* [WRITTEN PROBLEM]: Copy the entries below without any changes, from the line containing "Image resolution: width=910" through the final entry, with both ends included.

— START OF LISTING —

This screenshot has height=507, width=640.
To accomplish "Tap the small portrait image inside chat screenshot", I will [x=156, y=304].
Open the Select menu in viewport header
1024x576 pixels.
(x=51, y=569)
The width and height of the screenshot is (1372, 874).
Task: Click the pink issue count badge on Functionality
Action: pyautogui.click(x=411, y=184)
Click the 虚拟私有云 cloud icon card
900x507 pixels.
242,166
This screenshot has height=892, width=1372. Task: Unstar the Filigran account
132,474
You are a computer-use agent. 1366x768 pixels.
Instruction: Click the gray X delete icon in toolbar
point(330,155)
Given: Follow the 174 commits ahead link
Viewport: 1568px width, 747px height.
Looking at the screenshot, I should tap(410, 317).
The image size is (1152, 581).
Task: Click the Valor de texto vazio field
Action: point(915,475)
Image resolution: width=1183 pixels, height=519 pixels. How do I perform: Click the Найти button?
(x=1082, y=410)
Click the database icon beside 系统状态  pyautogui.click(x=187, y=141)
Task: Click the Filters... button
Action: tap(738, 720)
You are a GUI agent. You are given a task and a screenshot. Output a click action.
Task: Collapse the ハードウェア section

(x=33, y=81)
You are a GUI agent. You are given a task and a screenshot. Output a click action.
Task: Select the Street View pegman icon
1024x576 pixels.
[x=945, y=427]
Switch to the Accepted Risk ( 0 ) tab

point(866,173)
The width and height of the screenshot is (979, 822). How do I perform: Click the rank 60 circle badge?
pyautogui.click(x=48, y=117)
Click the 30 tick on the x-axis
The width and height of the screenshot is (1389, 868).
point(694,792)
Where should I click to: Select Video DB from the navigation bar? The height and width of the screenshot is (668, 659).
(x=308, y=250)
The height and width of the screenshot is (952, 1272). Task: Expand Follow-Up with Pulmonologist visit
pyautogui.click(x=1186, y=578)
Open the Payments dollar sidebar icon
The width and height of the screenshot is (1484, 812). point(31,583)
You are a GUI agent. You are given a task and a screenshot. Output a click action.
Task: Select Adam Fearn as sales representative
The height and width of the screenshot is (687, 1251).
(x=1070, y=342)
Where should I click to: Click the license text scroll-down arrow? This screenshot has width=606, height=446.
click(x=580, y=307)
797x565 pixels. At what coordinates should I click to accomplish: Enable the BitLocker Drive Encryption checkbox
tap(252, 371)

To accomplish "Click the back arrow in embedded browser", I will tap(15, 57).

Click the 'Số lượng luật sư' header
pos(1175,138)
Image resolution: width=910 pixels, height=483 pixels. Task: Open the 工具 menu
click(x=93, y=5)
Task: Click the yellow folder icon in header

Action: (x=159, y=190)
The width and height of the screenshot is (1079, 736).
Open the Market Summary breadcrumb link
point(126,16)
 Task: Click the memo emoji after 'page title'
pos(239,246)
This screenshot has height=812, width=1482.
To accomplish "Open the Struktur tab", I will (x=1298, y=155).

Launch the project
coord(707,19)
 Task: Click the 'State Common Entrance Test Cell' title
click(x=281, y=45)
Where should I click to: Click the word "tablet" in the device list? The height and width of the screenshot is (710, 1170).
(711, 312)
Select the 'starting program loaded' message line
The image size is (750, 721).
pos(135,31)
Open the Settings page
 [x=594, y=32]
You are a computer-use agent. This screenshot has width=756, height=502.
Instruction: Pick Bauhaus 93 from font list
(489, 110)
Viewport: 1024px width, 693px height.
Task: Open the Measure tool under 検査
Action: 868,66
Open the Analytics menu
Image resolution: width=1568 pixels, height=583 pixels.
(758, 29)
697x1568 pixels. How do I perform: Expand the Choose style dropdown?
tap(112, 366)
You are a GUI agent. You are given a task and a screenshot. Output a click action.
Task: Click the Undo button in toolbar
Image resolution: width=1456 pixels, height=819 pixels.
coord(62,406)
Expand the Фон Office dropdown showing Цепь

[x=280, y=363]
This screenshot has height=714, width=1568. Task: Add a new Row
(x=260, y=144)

— END OF LISTING —

* [WRITTEN SOLUTION]:
Image resolution: width=910 pixels, height=483 pixels. Task: Open the 工具 menu
click(x=93, y=5)
Task: Click the yellow folder icon in header

Action: (x=159, y=190)
The width and height of the screenshot is (1079, 736).
Open the Market Summary breadcrumb link
point(126,16)
 Task: Click the memo emoji after 'page title'
pos(239,246)
This screenshot has height=812, width=1482.
To accomplish "Open the Struktur tab", I will (x=1298, y=155).

Launch the project
coord(707,19)
 Task: Click the 'State Common Entrance Test Cell' title
click(x=281, y=45)
Where should I click to: Click the word "tablet" in the device list? The height and width of the screenshot is (710, 1170).
(711, 312)
Select the 'starting program loaded' message line
The image size is (750, 721).
pos(135,31)
Open the Settings page
 [x=594, y=32]
You are a computer-use agent. This screenshot has width=756, height=502.
Instruction: Pick Bauhaus 93 from font list
(489, 110)
Viewport: 1024px width, 693px height.
Task: Open the Measure tool under 検査
Action: 868,66
Open the Analytics menu
Image resolution: width=1568 pixels, height=583 pixels.
(758, 29)
697x1568 pixels. How do I perform: Expand the Choose style dropdown?
tap(112, 366)
You are a GUI agent. You are given a task and a screenshot. Output a click action.
Task: Click the Undo button in toolbar
Image resolution: width=1456 pixels, height=819 pixels.
coord(62,406)
Expand the Фон Office dropdown showing Цепь

[x=280, y=363]
This screenshot has height=714, width=1568. Task: Add a new Row
(x=260, y=144)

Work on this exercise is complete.